Interpreting a farrago of financial analysis on how the mobile-communications sector is trading in Europe is like trying to herd cats. Directions, objectives, and conclusions constantly change. Despite having the world’s highest unique subscriber penetration rate at 79%, a GroupeSpéciale Mobile Association (GSMA) report suggests that Europe is the only region to see its revenues diminish—from €162 billion in 2010 to €151 billion in 2012. This decline has occurred while Europe has been making substantial progress in the deployment of Long Term Evolution (LTE) networks, with its spectrum harmonized around the 800-MHz, 1800-MHz and 2600-MHz bands.

Another ingredient in the European mobile-market financial melting pot is Vodafone’s sale of its 45% stake in Verizon Wireless for £84 billion ($130 billion). How will this deal influence its European investment strategies for the next few years? The sale is expected to leave the UK-based company with a £20-billion surplus once shareholders have been paid. Analysts are predicting that the company will spend half of the cash in a bid to accelerate fourth-generation (4G) deployment with the aim of reaching 90% population coverage in the group’s five main European markets by 2017: Germany, Italy, Spain, the Netherlands, and the UK.

Straggling On LTE Implementations

So why is the GSMA downbeat about Europe’s mobile sector? The association maintains that Europe has fallen behind many other parts of the world in the deployment of LTE technology. At the end of 2012, LTE accounted for a miniscule 0.3% of total cellular/wireless devices in Europe compared to 11% in the US and a vigorous 28% in South Korea. This reinforces research issued by the GSMA and Navigant Economics earlier this year, which indicated that growth in US investment is translating into faster data connections. In fact, US speeds are now estimated to be 75% faster than the EU—and that gap is expected to widen.

European Commission President Jose Manuel Barroso

This trend could engender serious financial ramifications for Europe. Its mobile ecosystem creates 2% of the region’s gross domestic product (GDP) including contributions to public funding of €53 billion. It also supports nearly 400,000 jobs in the region.

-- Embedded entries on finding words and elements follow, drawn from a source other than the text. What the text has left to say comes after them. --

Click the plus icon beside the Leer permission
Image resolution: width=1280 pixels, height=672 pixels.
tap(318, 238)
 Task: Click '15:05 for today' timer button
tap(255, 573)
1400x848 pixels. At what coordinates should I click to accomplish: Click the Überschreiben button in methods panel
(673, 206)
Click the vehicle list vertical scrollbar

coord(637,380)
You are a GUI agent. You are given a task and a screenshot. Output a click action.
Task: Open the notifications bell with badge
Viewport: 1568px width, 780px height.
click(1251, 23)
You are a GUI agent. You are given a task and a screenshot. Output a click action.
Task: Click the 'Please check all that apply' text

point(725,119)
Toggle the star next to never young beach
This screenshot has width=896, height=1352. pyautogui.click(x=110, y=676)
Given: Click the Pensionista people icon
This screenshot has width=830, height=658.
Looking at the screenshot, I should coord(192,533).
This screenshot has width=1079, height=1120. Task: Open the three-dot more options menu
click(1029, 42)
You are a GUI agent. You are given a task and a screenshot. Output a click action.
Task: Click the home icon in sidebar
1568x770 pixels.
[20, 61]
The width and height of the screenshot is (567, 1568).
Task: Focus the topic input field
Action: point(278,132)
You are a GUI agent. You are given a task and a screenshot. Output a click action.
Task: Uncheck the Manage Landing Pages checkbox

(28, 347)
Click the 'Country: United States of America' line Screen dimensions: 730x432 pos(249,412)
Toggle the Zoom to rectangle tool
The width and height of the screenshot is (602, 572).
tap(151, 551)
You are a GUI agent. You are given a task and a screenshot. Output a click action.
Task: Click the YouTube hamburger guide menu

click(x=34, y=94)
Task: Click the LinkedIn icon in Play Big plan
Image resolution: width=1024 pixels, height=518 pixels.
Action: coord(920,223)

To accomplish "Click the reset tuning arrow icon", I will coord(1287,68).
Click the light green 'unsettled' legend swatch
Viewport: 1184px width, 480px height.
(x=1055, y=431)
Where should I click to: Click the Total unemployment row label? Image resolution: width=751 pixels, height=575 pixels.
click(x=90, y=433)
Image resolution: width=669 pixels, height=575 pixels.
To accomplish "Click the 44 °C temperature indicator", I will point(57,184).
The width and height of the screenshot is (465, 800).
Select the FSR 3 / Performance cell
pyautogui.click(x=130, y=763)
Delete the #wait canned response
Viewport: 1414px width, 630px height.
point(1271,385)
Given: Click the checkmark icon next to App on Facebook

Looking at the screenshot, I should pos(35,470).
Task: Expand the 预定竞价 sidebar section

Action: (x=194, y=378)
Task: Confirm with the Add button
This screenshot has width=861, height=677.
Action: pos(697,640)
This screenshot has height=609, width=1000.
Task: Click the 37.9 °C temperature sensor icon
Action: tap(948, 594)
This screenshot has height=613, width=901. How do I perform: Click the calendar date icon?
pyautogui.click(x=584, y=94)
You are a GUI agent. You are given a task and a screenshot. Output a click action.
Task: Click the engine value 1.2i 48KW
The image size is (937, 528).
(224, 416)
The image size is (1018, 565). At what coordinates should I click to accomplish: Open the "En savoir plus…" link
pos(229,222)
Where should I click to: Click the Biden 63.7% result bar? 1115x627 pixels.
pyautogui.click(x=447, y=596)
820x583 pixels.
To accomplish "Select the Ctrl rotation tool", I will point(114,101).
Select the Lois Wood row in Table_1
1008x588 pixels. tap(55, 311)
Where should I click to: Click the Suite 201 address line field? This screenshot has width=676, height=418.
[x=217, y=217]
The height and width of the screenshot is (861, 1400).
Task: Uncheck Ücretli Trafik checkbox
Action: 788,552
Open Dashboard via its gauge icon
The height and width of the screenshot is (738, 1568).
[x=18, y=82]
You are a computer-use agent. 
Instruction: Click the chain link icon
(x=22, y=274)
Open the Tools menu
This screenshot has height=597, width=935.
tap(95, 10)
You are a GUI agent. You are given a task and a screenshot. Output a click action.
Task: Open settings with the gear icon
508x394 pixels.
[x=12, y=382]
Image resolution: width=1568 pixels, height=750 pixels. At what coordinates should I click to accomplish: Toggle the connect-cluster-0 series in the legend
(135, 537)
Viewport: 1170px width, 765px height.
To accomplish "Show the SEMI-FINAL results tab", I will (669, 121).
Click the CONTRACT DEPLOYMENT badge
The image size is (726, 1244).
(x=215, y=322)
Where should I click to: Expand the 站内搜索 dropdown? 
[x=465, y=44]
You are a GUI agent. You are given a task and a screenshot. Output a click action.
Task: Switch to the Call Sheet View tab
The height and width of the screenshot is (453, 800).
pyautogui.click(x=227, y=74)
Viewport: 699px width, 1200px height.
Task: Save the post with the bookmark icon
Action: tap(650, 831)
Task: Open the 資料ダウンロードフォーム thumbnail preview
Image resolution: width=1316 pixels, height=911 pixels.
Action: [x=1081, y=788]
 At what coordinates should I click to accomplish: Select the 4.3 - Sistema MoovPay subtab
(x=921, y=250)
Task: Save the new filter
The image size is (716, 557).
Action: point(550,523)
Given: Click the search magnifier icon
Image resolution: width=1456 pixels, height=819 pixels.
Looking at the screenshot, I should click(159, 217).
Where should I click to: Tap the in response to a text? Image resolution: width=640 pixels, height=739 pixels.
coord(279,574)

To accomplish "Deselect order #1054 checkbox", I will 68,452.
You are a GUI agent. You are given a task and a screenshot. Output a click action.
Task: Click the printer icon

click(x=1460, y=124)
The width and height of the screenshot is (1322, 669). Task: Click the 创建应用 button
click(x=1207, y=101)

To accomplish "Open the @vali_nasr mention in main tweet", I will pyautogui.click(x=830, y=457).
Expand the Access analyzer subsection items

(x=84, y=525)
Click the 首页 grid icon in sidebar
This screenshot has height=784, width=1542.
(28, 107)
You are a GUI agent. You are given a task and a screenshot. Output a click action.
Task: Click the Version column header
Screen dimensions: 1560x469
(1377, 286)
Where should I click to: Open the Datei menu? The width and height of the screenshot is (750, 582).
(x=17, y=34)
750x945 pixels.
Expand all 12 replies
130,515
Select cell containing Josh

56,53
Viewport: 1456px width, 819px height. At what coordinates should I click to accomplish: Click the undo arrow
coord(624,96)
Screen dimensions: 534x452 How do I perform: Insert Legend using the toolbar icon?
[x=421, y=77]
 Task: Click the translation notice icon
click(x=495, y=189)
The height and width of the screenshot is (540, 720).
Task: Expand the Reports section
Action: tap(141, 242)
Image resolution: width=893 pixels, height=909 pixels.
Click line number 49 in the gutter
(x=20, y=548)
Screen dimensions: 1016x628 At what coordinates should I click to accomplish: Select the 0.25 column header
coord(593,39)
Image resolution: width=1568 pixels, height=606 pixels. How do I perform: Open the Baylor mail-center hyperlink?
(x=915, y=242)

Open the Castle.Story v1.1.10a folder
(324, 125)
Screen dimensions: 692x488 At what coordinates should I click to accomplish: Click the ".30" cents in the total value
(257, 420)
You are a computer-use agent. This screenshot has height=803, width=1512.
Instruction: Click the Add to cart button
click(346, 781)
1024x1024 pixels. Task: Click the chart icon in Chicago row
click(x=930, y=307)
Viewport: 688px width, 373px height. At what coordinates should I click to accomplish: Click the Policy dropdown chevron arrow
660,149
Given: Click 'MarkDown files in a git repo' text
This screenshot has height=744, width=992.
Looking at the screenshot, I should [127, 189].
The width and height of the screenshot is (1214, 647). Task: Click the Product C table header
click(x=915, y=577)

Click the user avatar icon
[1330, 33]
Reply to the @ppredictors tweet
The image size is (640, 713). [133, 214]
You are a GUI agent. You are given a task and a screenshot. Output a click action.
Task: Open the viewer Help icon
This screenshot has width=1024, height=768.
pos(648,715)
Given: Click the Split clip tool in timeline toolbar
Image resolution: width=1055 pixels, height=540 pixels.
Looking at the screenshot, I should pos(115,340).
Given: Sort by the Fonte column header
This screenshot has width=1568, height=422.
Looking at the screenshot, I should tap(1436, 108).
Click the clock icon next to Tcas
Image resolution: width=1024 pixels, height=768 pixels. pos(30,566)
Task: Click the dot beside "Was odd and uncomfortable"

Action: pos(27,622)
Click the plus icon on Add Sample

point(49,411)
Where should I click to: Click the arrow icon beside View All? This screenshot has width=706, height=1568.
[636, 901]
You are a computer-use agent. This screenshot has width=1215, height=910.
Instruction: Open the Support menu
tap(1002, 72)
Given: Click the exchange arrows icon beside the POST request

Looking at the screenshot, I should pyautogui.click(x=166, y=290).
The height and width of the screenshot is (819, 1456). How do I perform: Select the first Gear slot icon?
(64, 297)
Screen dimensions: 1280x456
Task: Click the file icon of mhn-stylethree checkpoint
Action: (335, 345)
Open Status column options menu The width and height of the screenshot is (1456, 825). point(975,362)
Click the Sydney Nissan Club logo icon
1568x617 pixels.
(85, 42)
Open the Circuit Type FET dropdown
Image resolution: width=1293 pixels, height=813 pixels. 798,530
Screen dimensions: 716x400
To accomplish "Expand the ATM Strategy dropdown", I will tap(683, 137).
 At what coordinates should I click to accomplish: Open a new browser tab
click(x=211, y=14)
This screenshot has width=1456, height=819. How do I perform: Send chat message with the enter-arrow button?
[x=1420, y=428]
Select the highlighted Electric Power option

In contrast to Europe’s position, LTE on a global scale is a different story. There are now approximately 200 LTE networks operating worldwide, which run on 12 different frequency-division-duplexing (FDD)/time-division-duplexing (TDD) bands. About 30% of global LTE deployments are supported by the 1800-MHz band, while the 2600-MHz band makes up 25% of deployments and the digital dividend bands comprise 21%. But the dominance of these existing LTE bands is likely to fade as more countries allocate LTE spectrum and additional bands are introduced.

Not All Doom And Gloom

Some industry pundits, however, are upbeat about Europe’s mobile-sector prospects. The number of connected wireless devices in Europe is expected to grow to nearly 6 billion by 2020, which represents close to 25% of the global total. Total market value is expected to reach €234 billion. If those figures become a reality, the mobile sector’s contribution to Europe’s GDP could rise by 6%.

Don’t Forget 2G

With all of this excitement focused on 4G, let’s not be too hasty about writing off second-generation (2G) networks. Almost 70% of global mobile systems operate via 2G networks. This is mainly due to how mobile networks are growing in developing regions of the world, where more than 80% of connections are made through 2G networks. Although 2G connections have naturally declined in the more developed regions, they still account for a respectable 30% of connections.

What The EU Commission Wants

Of course, it wouldn’t be Europe if the European Commission didn’t have something to say about all of this. It recently announced proposals for the development of a single telecommunications market for Europe. In a statement, EU Commission President Jose Manuel Barroso said, “Further substantial progress toward a European single market for telecoms is essential for Europe’s strategic interests and economic progress, for the telecoms sector itself, and for citizens who are frustrated that they do not have full and fair access to Internet and mobile services.”

Such a move would involve the following: formation of a single authorizing body for all 28 EU countries; simplification of EU rules for telecommunications operators; a reduction in roaming charges; and, most importantly, coordinated spectrum assignment (with the latter aimed at ensuring users get more 4G mobile access and Wi-Fi). Under such plans, the EU Commission believes that mobile operators will be able to develop more efficient and cross-border investment plans, thanks to stronger coordination of timing, duration, and other conditions regarding spectrum assignment.